**TEXTO DE ESTUDO:**
★ ★ ★ ★
Quando o aviso prévio é indenizado, a empresa tem de pagar a verbas rescisórias em dez dias corridos a partir da data da demissão. Já se o trabalhador cumprir o aviso prévio, a empresa tem 30 dias corridos para o pagamento.
“Não há estabilidade. Infelizmente essa é a verdade. Exceto para os casos previstos na legislação como para quem volta de uma situação de acidente de trabalho, gestantes, servidores públicos e outros casos, a grande maioria não tem estabilidade de fato”, diz Fernando Hirsh.
Se o trabalhador for demitido por suspeita de ter contraído coronavírus pode recorrer à Justiça porque a empresa não pode discriminar o trabalhador por ele ter uma doença.
Já se o motivo da demissão for a crise econômica, a chance de o trabalhador entrar com um processo e vencer é mínima.
★ ★ ★ ★
Entradas de dados salvas
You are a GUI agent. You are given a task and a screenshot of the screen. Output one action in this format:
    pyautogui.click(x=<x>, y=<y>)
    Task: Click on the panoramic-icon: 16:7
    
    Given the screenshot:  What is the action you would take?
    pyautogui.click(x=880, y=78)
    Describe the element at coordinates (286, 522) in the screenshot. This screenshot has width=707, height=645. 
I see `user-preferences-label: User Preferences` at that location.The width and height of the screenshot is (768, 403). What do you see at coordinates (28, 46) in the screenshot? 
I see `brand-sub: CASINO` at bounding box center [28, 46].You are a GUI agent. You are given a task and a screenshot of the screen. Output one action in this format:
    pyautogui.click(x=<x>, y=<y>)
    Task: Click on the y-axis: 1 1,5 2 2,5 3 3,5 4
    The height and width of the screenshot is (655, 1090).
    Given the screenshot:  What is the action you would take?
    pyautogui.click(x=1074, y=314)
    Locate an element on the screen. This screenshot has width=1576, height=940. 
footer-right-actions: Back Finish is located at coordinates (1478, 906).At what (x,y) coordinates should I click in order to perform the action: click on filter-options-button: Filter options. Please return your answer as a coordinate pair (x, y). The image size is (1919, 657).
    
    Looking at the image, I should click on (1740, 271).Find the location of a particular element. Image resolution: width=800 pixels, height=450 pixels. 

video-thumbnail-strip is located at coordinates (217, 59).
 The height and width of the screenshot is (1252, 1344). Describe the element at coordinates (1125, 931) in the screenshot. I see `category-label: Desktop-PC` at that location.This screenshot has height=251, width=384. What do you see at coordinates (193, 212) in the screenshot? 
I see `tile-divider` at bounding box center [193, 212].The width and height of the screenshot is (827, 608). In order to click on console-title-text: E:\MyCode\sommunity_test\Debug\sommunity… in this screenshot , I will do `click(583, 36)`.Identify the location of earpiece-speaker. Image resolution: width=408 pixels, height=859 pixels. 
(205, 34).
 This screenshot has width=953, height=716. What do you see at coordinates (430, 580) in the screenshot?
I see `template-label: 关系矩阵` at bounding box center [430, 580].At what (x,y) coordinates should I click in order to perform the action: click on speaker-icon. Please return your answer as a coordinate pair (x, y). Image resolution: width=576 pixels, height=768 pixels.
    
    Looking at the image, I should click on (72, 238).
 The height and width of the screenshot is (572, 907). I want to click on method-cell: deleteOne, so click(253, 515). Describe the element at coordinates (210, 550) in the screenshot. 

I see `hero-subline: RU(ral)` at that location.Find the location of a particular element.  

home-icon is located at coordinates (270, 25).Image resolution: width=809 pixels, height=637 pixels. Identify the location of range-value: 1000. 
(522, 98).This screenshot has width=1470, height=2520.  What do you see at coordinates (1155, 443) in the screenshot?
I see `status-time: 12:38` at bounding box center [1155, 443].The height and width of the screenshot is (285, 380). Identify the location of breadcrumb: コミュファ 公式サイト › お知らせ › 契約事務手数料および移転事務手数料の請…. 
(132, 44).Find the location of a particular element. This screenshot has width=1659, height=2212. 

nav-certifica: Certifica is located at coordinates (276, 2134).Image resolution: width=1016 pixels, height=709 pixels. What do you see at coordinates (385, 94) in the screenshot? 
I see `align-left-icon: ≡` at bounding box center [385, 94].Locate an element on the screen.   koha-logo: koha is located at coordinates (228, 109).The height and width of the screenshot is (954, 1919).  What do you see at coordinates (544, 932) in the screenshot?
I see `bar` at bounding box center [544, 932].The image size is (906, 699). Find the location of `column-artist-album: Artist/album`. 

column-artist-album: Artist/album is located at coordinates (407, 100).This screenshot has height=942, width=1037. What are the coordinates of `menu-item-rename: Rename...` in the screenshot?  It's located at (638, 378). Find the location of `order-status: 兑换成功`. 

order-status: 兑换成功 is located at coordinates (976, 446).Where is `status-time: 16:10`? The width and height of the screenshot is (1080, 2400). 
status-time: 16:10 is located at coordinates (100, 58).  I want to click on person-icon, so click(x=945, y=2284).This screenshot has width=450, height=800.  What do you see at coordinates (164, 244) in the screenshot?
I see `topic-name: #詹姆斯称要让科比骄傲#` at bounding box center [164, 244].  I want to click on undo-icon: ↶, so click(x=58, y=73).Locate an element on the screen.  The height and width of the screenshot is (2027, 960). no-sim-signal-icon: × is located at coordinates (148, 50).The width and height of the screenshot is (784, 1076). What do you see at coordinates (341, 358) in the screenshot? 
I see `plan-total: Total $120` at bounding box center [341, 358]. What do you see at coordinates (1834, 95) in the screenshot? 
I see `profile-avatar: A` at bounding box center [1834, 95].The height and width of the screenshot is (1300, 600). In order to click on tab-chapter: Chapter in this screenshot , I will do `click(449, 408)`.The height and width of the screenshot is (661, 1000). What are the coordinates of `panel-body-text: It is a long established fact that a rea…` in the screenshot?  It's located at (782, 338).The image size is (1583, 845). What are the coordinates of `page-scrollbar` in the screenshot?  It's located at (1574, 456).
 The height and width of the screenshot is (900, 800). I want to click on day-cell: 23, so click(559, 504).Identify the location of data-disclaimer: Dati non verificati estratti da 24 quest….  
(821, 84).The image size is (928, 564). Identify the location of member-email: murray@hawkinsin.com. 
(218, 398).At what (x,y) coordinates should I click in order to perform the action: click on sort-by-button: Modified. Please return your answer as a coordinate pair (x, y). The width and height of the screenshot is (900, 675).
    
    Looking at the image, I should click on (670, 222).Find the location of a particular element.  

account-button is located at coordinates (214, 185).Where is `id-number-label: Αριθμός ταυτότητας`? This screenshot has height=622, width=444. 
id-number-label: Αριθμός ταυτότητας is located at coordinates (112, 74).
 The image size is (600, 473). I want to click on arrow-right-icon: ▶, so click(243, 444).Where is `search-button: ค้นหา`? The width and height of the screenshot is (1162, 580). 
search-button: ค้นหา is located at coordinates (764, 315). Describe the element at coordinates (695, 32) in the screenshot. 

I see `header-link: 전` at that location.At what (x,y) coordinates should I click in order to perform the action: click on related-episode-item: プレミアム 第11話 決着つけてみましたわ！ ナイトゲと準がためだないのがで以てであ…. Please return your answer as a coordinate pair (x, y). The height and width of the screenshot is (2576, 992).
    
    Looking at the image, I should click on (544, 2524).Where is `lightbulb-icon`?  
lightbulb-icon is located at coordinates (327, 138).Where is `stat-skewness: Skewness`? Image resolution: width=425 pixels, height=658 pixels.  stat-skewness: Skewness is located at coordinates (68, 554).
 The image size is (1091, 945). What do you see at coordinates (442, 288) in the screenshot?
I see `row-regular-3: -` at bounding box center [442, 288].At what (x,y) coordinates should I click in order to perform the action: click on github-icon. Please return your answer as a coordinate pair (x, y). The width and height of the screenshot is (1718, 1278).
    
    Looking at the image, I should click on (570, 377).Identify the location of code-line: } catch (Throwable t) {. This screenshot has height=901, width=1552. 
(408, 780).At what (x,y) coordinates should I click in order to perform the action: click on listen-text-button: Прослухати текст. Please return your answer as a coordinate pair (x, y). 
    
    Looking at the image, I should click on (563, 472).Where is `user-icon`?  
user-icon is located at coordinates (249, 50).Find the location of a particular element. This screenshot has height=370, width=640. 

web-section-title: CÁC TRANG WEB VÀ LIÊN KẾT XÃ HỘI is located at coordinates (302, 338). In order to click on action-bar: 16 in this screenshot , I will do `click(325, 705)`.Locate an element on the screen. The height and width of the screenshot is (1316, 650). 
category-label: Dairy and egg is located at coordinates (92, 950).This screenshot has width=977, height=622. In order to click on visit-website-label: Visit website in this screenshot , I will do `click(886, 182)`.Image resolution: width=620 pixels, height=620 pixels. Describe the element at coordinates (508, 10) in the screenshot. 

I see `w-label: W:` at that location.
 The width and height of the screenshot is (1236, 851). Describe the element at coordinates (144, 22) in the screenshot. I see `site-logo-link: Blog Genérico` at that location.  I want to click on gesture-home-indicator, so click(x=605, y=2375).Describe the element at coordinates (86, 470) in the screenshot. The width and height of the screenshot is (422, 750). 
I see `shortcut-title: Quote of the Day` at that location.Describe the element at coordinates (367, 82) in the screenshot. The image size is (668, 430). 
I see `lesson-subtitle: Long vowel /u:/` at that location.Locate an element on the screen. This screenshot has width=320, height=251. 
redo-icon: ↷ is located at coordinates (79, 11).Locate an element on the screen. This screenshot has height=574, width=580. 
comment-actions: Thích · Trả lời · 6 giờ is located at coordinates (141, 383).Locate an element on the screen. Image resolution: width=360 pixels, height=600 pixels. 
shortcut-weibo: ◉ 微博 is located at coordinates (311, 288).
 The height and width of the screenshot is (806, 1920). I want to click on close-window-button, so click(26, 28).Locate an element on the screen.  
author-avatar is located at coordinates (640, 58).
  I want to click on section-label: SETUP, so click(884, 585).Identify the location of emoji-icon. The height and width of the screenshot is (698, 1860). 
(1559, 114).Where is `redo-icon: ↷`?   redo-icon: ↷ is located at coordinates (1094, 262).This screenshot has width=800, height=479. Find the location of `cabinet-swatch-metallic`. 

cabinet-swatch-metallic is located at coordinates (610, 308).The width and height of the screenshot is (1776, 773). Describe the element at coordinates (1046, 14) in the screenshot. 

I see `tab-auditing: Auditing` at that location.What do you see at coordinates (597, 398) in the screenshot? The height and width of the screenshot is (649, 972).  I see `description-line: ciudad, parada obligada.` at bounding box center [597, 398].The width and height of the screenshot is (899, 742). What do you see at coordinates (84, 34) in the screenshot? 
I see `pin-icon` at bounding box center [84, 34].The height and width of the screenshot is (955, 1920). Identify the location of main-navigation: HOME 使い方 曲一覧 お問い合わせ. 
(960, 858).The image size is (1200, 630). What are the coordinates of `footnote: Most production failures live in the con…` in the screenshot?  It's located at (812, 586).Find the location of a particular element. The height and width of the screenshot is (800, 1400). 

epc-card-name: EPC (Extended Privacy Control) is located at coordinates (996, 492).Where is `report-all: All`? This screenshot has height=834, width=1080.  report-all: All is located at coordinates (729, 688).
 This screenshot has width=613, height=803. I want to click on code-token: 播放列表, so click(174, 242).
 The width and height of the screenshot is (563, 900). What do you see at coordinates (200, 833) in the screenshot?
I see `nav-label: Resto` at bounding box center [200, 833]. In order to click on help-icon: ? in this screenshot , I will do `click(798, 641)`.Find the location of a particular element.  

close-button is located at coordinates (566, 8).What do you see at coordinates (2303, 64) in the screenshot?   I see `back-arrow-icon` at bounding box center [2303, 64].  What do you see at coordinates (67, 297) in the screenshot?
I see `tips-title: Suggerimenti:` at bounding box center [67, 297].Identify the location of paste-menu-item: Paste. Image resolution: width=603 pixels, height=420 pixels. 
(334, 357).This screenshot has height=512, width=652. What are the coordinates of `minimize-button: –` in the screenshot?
★ ★ ★ ★
**ENUNCIADO DO EXERCÍCIO:** Reescreva em forma de lista o parágrafo do texto de estudo que começa com "Quando o aviso prévio é indenizado", mantendo os prazos que ele informa.

**RESPOSTA:**
- Aviso prévio indenizado: a empresa deve pagar as verbas rescisórias em dez dias corridos a partir da data da demissão.
- Aviso prévio cumprido pelo trabalhador: a empresa tem 30 dias corridos para o pagamento.